Statement by GOOD Member of the Western Cape Provincial Parliament, Brett Herron
4 February 2021
The Western Cape Premier’s much-publicised plan for the province to procure its own Covid vaccinations was just an opportunistic ruse to attract media attention.
The Western Cape Health Department yesterday presented its proposed vaccination plan to the provincial ad-hoc committee on Covid-19. It contained no reference to a provincial procurement plan. Nor did provincial treasury’s proposed R1.7 billion budget to implement the vaccination Programme.
After the presentation, I asked several MECs what had happened to their boss’ “go-it-alone” plan. They were vague and evasive, speaking of a need to consider contingencies in the event the national vaccination programme fails.
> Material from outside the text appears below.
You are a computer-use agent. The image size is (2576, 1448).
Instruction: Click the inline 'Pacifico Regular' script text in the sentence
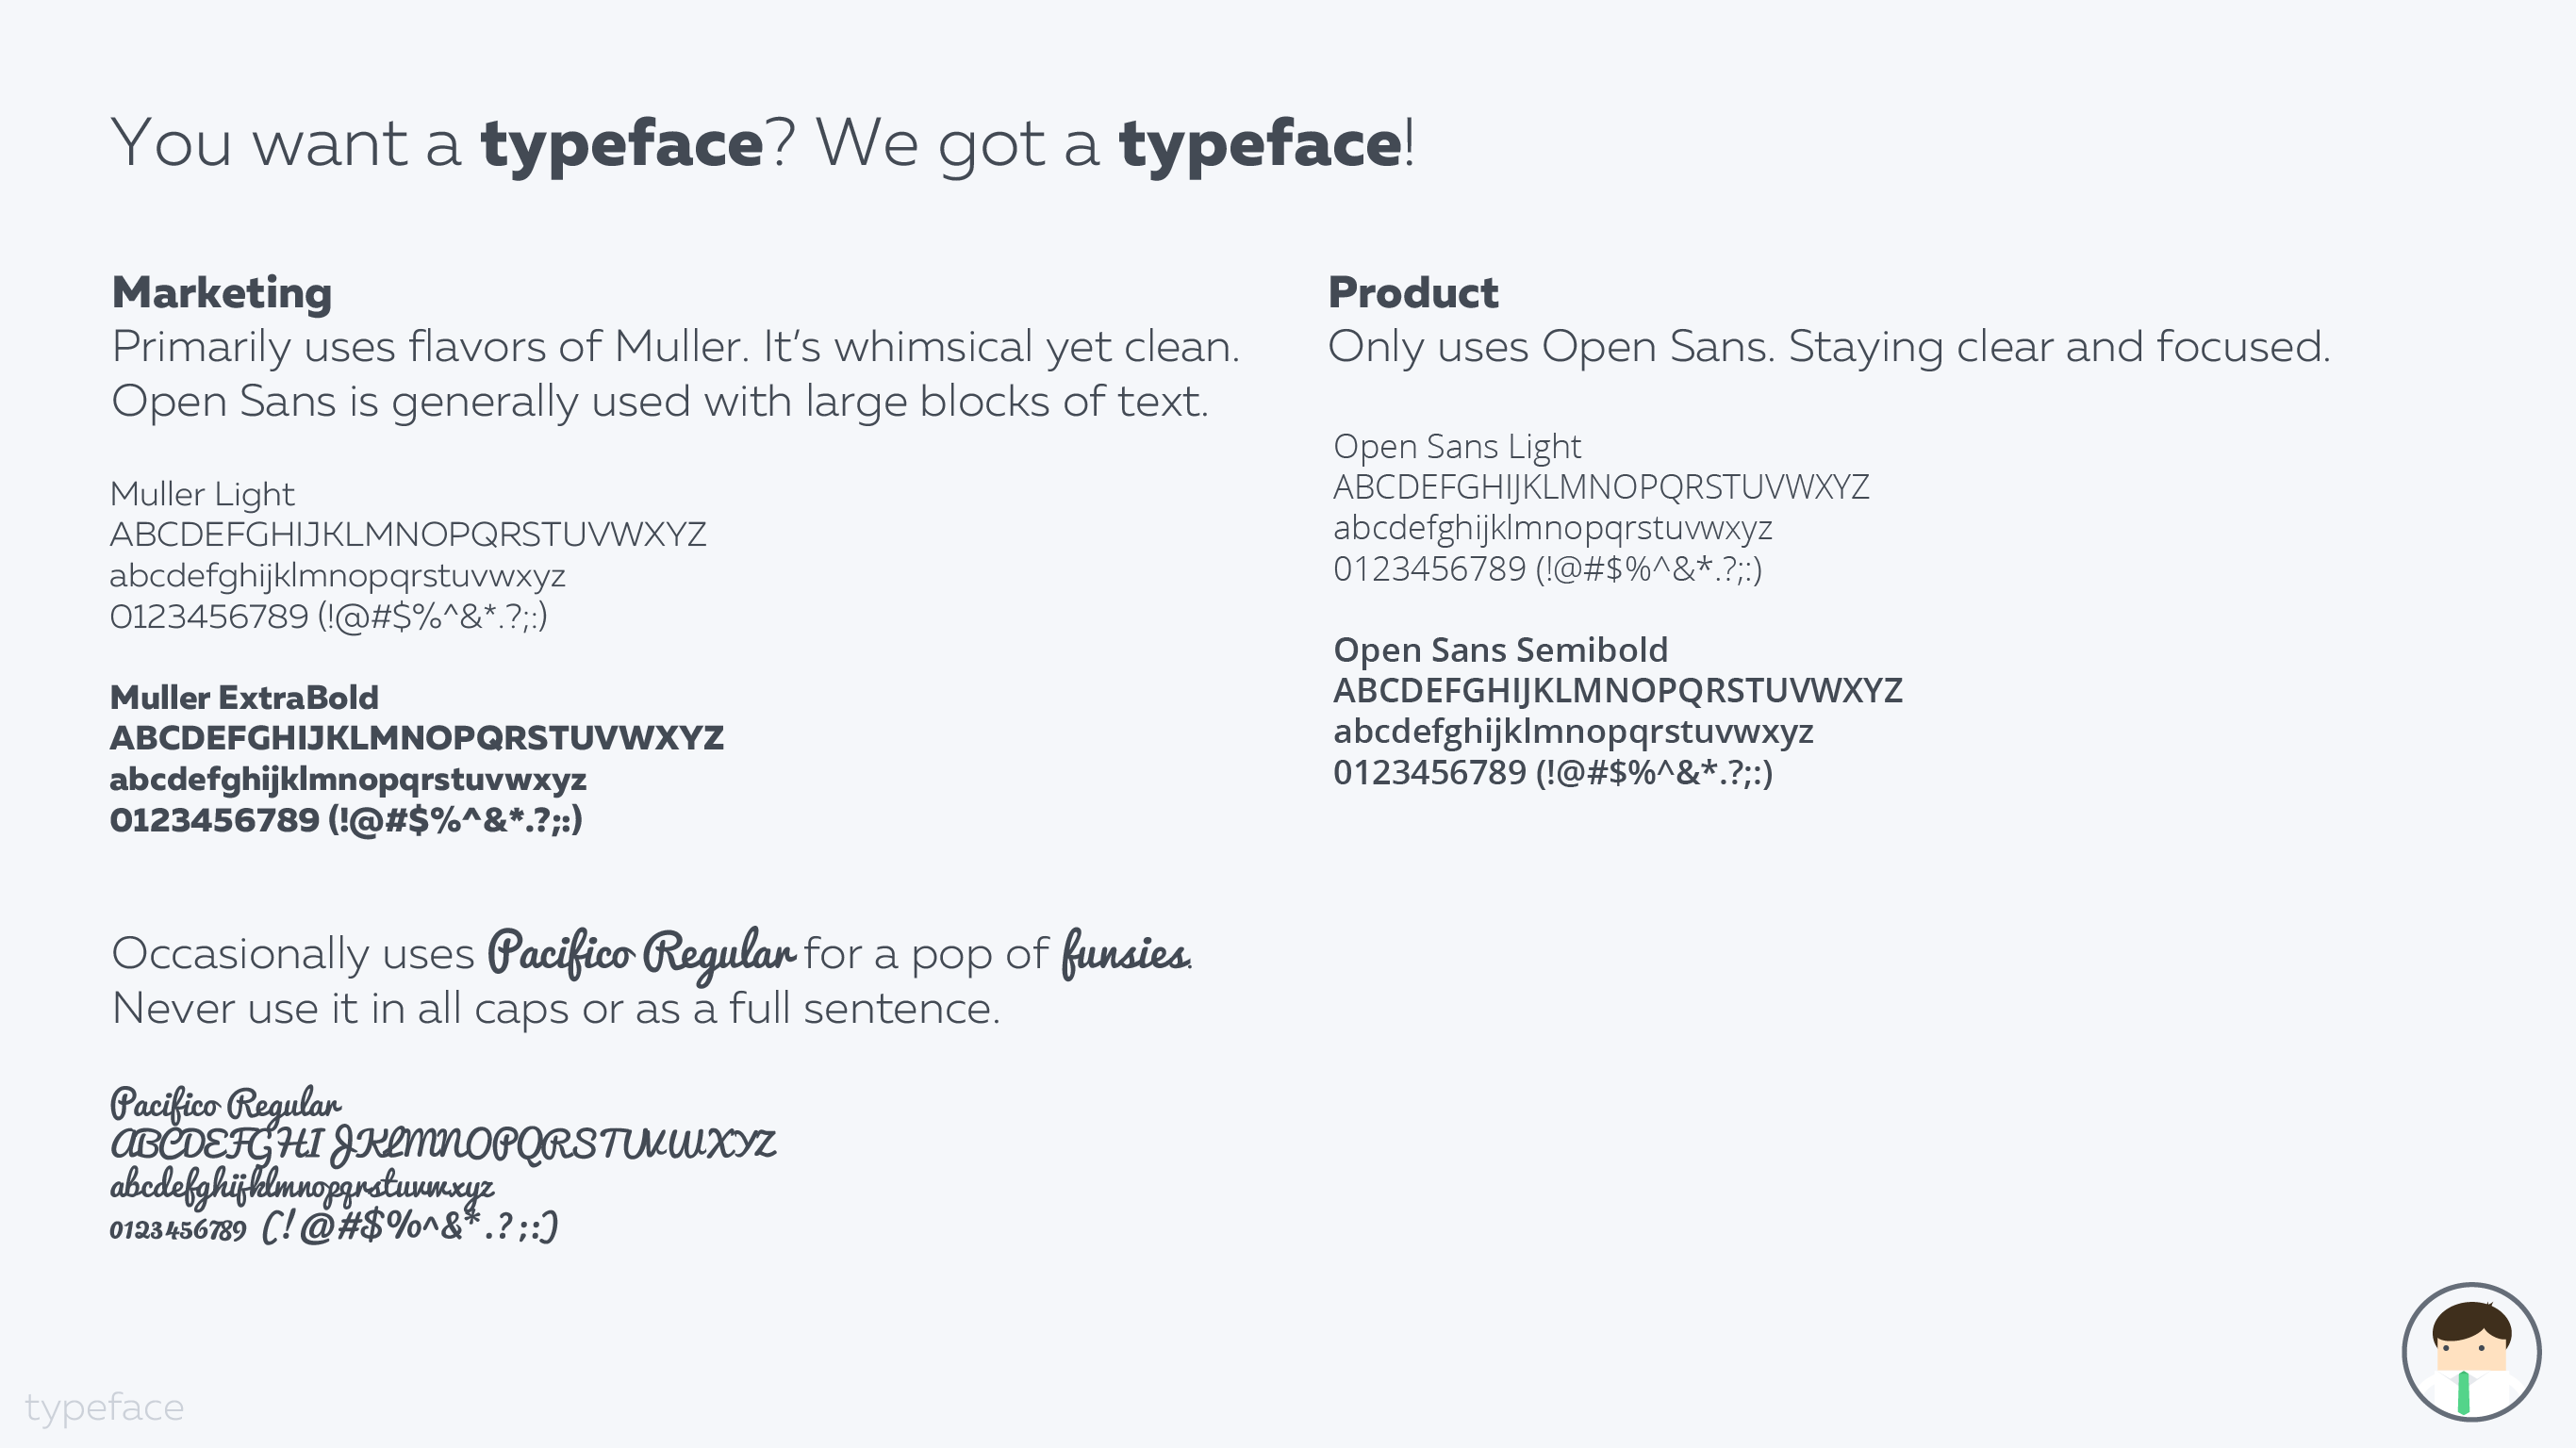pyautogui.click(x=641, y=952)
It appears that the Premier simply spotted a political opportunity in the delayed arrival of vaccines in the country to take political advantage of people’s fears and anxieties about the pandemic. So he took the gap and announced that the province would go-it-alone. The gap was then exploited by DA leader John Steenhuisen who repeated that the DA-led province was seeking to procure vaccines independently of national government.
Last week I submitted written questions about this alleged provincial plan (attached), to which the Premier is obliged to reply by Friday 12 February.
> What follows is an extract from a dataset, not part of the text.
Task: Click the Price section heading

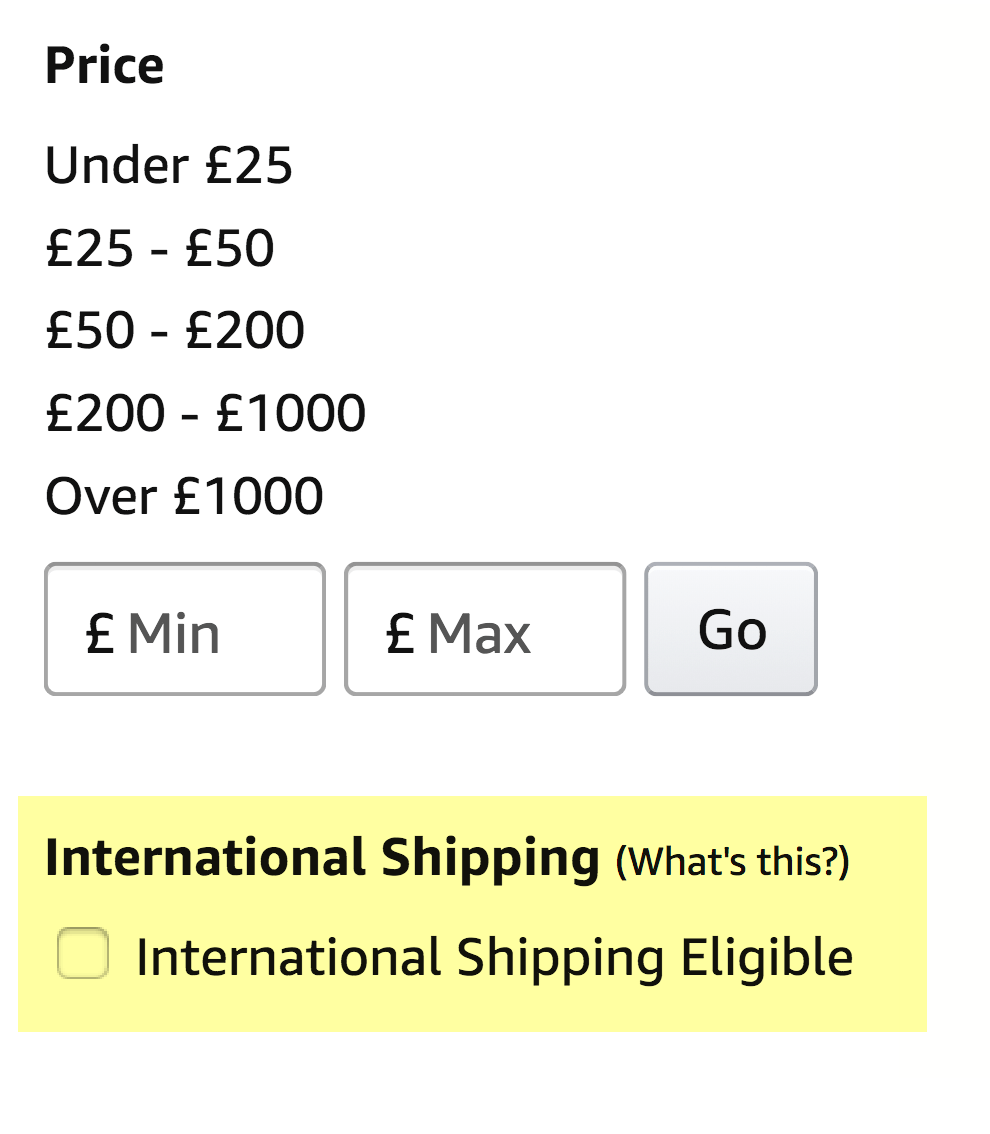Action: click(x=104, y=66)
I do not anticipate that the Premier’s reply will provide any real comfort to citizens who took him at his word. Instead, the Premier will likely use the opportunity as another political opportunity to proclaim his party and province’s superiority over the rest of the country.
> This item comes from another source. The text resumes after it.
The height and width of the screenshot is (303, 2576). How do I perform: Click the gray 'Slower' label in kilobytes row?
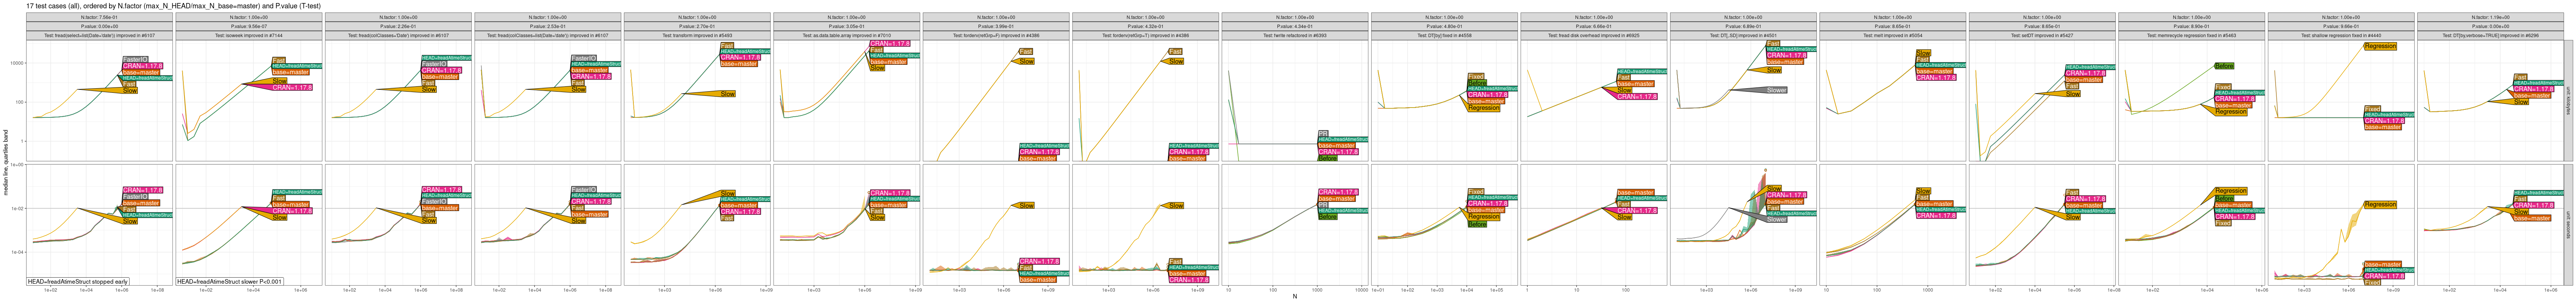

To exploit people’s fears and prejudices during a pandemic is unbecoming and divisive. To seek political currency out of the global scramble for vaccines, and raise the suggestion of competing with your own State and people in matters of life and death – at a time demanding of us that we should be pulling together, not apart – is devoid of any shred of integrity.
Citizens of the Western Cape should know that national vaccination sequencing has been designed to ensure equity and prioritise recipients from the most to the least vulnerable. Nobody – whether in the Western Cape or Limpopo – is better or worse, or more or less entitled, to insert themselves above those who should be prioritised.
Throughout the pandemic Winde, his government and his party have worked against the national strategy and further soured the national mood. They have fomented unhappiness over lockdown provisions; continually sought to second guess decisions and present themselves as more knowledgeable than anyone else, including the country’s scientists, national Covid response team and national government; and been ever-willing to rush to court.
They will contend that it is the job of the official opposition to hold government to account, and that national government has proven itself thoroughly untrustworthy for many years. I agree with both those contentions. But I disagree that this gives the opposition the right to be untruthful and indecent.